揺らぐモノ
「【蠱毒】とは、古代中国より伝わる呪術だね。存在する呪術の中で最も効果が強い【呪い】の1種だよ。中国華南の少数民族の間で受け継がれているらしい。呼び名は様々にあるね。蠱道。蠱術。巫蠱等とも呼ばれているんだ。【蠱毒】は儀式、其のモノがとても残酷なモノなんだよ。壺等の容器の中に、数十〜百種類の毒虫や生物を詰めて、共食いをさせるんだ。そして、最後の1匹に残った生物を呪いの媒体として使う…。」
部屋の隅にある埃を被っている壺。その壺は彼が指を指す先程まで、その存在すら忘れていた壺だ。その壺を現在は、禍々しく感じてしまう。理解はしている。ただ【意識】が、そうさせているだけなのだ。【意識】が何の変哲も無い壺を、特殊なモノとして感知してしまっているのだ。

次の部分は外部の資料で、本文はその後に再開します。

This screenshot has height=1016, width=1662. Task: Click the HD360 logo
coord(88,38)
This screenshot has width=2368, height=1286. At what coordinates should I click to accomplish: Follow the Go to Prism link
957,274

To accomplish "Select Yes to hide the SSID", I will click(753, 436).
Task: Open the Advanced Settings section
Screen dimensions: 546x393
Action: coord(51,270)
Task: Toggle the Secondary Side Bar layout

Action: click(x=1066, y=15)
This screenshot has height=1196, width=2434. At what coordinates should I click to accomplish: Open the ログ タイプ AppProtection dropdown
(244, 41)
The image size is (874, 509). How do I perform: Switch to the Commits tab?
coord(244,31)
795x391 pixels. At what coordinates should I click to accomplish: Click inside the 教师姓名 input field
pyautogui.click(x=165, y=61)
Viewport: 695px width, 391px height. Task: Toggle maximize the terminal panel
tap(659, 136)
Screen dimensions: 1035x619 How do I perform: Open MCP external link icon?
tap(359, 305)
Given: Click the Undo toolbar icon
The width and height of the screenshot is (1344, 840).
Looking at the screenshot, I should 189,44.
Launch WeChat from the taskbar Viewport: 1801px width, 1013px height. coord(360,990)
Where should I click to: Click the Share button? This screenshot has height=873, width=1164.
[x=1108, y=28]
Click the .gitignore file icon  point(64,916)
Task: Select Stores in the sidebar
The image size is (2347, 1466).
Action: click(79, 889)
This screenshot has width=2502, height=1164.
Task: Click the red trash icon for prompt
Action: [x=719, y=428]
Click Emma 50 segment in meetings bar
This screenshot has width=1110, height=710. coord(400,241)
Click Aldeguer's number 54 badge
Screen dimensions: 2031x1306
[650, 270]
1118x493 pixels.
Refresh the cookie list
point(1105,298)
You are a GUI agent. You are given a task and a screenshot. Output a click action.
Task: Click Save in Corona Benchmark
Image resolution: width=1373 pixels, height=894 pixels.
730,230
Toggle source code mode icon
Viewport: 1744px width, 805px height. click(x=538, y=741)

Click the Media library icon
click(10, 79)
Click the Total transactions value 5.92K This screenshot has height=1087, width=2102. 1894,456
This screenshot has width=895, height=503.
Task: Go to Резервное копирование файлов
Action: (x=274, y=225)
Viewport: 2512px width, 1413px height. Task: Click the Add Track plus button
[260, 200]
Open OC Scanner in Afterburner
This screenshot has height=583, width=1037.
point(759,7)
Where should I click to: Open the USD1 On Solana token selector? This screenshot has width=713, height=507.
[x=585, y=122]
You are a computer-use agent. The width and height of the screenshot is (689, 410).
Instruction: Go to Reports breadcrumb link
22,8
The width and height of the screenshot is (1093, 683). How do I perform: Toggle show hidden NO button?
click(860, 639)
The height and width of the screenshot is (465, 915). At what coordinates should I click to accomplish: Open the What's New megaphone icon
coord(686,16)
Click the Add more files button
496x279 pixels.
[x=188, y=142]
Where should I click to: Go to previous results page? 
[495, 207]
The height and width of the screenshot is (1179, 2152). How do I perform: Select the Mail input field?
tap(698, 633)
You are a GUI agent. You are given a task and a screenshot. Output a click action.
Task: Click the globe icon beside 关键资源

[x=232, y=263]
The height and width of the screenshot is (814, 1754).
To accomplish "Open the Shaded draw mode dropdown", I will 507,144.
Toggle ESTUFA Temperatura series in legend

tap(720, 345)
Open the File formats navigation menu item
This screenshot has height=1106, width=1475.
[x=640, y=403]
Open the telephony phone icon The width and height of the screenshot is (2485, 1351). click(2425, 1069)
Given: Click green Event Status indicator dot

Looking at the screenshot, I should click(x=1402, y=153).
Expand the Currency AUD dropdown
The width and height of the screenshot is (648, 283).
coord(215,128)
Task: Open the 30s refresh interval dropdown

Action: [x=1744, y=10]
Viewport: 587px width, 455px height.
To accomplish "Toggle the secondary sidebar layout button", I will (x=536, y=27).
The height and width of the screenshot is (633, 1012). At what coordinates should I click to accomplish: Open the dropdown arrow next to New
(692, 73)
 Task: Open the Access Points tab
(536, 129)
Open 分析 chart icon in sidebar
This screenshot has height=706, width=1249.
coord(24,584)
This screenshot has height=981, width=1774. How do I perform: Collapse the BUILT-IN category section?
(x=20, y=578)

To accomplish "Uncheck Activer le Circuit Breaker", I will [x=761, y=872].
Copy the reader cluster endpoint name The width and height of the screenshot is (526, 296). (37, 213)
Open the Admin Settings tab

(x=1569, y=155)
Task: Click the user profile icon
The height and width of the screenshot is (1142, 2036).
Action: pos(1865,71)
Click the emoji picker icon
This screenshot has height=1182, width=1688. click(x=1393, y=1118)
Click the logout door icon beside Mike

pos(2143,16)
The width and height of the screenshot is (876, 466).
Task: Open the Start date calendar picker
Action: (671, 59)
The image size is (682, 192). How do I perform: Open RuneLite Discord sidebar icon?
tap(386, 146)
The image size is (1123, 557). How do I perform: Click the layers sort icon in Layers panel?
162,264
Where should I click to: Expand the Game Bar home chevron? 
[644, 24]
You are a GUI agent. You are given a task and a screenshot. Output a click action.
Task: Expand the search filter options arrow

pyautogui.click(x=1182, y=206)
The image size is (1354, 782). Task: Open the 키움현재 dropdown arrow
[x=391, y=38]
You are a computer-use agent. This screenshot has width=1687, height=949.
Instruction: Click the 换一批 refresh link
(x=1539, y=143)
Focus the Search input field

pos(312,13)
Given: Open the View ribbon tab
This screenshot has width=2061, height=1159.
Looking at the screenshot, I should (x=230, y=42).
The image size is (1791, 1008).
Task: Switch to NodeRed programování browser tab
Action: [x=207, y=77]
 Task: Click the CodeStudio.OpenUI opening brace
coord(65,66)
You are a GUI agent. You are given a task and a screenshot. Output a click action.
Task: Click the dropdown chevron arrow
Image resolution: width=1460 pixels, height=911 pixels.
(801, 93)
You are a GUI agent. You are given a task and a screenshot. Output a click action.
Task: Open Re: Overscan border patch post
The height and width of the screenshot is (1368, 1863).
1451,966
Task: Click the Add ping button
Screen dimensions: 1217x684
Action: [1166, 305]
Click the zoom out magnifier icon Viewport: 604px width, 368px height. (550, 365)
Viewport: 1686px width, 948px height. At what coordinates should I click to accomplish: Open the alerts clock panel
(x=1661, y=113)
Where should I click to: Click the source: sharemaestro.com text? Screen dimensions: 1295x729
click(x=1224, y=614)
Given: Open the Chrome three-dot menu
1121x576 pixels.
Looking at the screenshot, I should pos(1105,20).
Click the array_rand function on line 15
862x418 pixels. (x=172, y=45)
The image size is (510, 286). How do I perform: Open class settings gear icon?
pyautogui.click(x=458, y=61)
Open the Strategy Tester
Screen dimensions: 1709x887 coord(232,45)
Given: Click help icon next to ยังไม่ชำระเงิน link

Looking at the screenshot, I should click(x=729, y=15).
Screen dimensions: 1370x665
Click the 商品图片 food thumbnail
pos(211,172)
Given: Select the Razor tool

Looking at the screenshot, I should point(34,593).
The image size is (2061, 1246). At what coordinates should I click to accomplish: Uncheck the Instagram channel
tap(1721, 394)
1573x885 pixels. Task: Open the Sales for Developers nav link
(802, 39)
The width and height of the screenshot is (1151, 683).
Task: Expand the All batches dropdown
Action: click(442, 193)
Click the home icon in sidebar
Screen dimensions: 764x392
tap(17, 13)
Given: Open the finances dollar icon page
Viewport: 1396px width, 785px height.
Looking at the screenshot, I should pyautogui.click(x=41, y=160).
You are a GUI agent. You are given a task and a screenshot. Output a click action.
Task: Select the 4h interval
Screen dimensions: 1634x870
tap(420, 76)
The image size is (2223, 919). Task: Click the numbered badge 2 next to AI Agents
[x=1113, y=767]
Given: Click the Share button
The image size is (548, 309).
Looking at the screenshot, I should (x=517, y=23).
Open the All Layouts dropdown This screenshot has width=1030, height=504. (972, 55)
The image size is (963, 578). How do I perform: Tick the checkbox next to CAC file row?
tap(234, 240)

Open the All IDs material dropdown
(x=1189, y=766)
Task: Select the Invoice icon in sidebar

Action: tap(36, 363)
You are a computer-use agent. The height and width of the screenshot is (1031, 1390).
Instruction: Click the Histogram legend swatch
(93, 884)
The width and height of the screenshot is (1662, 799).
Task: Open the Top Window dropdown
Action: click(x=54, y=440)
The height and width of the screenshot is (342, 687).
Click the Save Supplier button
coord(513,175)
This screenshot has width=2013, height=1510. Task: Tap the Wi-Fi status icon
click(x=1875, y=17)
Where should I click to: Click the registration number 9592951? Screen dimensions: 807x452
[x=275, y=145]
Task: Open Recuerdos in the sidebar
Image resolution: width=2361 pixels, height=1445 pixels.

「その始まりは諸説あるね。かなり古い文献にも記載されているから、古代から存在する呪術である事は確かだね。古代中国…。殷紀元前17世紀頃~紀元前1046年の時代、周紀元前1046年頃~紀元前256年の時代に見られる甲骨文字からも蠱毒の痕跡が残されているんだよ。古代中国で【蠱毒】と云う呪術は恐れられていた。特に権力者が恐れていたんだろうね。中国の公式文書とも云える古文書にある最も古い記録は漢代(紀元前206ー220年)のモノだね。【蠱毒】を使用した人、教唆した人は、公開処刑を意味する「棄市」が規定されていたんだよ。まぁ。違う古文書には「族」と記されていたから、【蠱毒】を行った人の1族が皆殺しの刑に処せられたんだ。それ程までに危険視されていた…。」
ガサリ…。と音がする。その音を放つ方向はー。
多分、壺の方向なのだろう。
彼は冷静に言葉を奏でる。
暗く深い声だった。
「日本では、厭魅に並んで【蠱毒厭魅】として恐れられいた。757年(天平宝字元年)に施行された法令である「養老律令」の中の「賊盗律」に記載がある様に、厳しく禁止されていたんだよ。実際に処罰された例には、769年に不破内親王の命令で【蠱毒】を行った、県犬養姉女が、死刑の次に重いとされる流罪となったそうだよ。それ以降にも度々禁止とされていた。」
彼の瞳は艶を失う。
「【蠱毒】とは、人の命を奪う呪術。所謂、呪殺の中でも、特に相手に苦しみを与えてから死に至らしめる邪法だよ。【蠱毒】は人に、病の苦しみを与える。それ故に呪われた相手は、何日も、何カ月も病の苦しみに苛まれ、苦しみ抜いた果てに命を落とすんだ…。」
ふとー。
私は窓の外に瞳を向けた。
金色だか、白色だか分からない月がー。
朧気に見えた。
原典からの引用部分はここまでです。